Она пристально посмотрела на него:
– Это ты сейчас стал таким циничным или всегда им был?
– Это вопрос из разряда, ну типа, ты уже перестал бить свою жену?
– Ты бы не стал никого бить, – сказала Шарлотт. – Я это знаю. Более того, я знаю, что ты хороший человек, совсем не циничный, и поэтому я сейчас с тобой разговариваю. Мне, наверное, интересно, почему ты пытаешься казаться циничным, когда имеешь возможность сделать что-то хорошее. Ты что, боишься?
– Чего?
– Ну, вершить историю, наверное. Это стало бы большим шагом.
– Что стало бы?
– То, о чем мы с тобой говорили, Ларри. Время пришло. Банки, крупные инвестиционные фирмы и хедж-фонды умоляют тебя снова их спасти. Они воображают себе 2008-й и 2066-й, и почему бы им не воображать? Это происходит снова и снова! Они играют и проигрывают, не могут справиться сами, прибегают к тебе в слезах, угрожают падением мировой экономики и гигантской депрессией, ты печатаешь деньги и выдаешь им напрямую, они складывают их и пережидают бурю, дожидаются, пока другие запускают процесс, а потом начинают играть снова. Вот и сейчас они владеют восьмьюдесятью процентами капитальных активов мира, покупают все правительства и законы, и ты сам много лет был частью этого. А сейчас они делают это опять. Поэтому и ожидают, должно быть, того же, что получали всегда.
– Потому что примеров обратного не существует, – предположил он, делая глоток и не сводя с нее глаз.
– Еще как существуют. Депрессия 1930-х привела к серьезным структурным изменениям, и банки были посажены на поводок, богачи обложены безумными налогами, и все делалось ради народа.
– Тогда этому поспособствовала Вторая мировая война, насколько я помню.

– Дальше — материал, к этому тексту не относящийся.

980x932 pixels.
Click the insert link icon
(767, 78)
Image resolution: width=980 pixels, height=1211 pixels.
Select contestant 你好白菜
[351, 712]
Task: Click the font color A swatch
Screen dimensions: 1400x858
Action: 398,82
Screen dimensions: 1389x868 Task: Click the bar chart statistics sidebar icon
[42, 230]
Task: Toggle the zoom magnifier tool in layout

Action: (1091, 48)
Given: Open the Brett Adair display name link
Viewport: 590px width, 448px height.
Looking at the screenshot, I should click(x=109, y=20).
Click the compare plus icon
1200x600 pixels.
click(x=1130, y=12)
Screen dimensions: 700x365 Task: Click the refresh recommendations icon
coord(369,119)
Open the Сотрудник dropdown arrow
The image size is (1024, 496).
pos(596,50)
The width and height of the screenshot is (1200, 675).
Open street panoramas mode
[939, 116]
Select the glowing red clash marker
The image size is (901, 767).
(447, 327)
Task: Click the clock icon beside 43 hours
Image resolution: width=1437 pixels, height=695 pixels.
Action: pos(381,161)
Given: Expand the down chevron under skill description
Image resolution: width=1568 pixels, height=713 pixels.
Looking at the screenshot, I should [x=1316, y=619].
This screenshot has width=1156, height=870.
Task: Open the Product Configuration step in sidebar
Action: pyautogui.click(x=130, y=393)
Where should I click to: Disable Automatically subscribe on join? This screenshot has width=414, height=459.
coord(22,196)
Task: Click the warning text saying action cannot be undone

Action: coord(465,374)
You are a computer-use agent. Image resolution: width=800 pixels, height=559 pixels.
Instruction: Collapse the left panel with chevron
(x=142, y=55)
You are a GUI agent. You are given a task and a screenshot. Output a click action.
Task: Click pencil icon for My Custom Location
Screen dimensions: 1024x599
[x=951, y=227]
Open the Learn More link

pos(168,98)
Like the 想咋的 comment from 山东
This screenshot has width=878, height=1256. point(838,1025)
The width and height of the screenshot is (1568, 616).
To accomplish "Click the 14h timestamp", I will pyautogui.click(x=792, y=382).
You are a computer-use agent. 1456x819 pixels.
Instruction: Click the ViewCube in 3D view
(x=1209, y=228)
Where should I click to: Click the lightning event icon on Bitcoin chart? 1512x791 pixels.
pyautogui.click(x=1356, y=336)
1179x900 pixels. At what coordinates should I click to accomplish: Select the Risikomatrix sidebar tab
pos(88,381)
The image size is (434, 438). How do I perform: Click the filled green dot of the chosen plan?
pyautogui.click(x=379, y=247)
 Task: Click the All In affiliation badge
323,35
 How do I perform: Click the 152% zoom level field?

– Она была позже, и да, поспособствовала, но структурные изменения в пользу людей вместо банков свершились еще до начала войны.
– Я об этом почитаю.
– Стоило бы. Ты узнаешь, что Федрезерв управлял банками, а налог на годовой доход свыше четырехсот тысяч долларов вырос до девяноста процентов.
– В самом деле?
– Девяноста одного процента. Тогда богатых не любили. Из-за Второй мировой они не были в почете. И сделал это президент-республиканец.
– Даже не верится.
– Не верится. Но ты включи воображение.
– Ты мне его и так включаешь.
– Рада помочь. И вообще, даже в 2008-м национализировали «Дженерал моторс» и могли бы также национализировать банки – сделав это условием выдачи им около пятнадцати триллионов долларов. Но не сделали этого, потому что сами были банкирами и ссыкунами. Хотя могли. А сейчас ты это можешь.
– Что ты имеешь в виду под национализацией? Я даже не понимаю, о чем ты.
– Все ты понимаешь. Я не понимаю, но ты понимаешь. Так и сам расскажи мне, что это значит. Все, что знаю я, – это что ты защищаешь вкладчиков. И я полагаю, что банки всю свою прибыль будут отдавать правительству, чтобы вернуть то, что у него одолжили. То есть станут как бы федеральными кредитными союзами.
– Зачем тогда кому-либо вообще понадобилось работать в банках?